Work item – Return, word for word, the line containing "Viewport: 618px width, 424px height." and every line after it through the last line of the records below.

(Dataset items)
..............................
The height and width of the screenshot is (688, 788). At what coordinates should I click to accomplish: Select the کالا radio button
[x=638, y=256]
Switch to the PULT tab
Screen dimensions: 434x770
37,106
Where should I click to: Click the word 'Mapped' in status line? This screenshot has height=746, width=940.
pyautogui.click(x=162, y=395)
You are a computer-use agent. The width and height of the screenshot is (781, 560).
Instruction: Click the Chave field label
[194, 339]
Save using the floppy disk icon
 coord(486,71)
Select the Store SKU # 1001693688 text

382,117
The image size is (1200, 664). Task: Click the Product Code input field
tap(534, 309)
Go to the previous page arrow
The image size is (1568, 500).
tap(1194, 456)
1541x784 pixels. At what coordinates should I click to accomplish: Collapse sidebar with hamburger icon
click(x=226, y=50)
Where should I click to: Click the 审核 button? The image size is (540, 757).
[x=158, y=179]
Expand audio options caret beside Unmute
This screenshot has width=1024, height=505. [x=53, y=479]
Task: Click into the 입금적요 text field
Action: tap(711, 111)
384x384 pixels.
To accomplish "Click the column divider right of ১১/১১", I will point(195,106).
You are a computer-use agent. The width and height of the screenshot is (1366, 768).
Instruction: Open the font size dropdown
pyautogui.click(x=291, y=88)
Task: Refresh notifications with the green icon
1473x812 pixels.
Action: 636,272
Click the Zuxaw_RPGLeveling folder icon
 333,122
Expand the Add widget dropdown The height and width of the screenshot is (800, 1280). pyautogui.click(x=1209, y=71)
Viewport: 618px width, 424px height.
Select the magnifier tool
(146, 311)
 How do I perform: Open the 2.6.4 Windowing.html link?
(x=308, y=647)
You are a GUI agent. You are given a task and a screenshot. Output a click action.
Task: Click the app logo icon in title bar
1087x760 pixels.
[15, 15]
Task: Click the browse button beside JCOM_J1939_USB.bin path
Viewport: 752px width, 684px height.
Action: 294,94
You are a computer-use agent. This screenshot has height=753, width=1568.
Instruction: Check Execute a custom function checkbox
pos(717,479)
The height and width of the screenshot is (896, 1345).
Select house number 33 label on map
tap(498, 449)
..............................
Expected answer –
Viewport: 618px width, 424px height.
Select the magnifier tool
(146, 311)
 How do I perform: Open the 2.6.4 Windowing.html link?
(x=308, y=647)
You are a GUI agent. You are given a task and a screenshot. Output a click action.
Task: Click the app logo icon in title bar
1087x760 pixels.
[15, 15]
Task: Click the browse button beside JCOM_J1939_USB.bin path
Viewport: 752px width, 684px height.
Action: 294,94
You are a computer-use agent. This screenshot has height=753, width=1568.
Instruction: Check Execute a custom function checkbox
pos(717,479)
The height and width of the screenshot is (896, 1345).
Select house number 33 label on map
tap(498, 449)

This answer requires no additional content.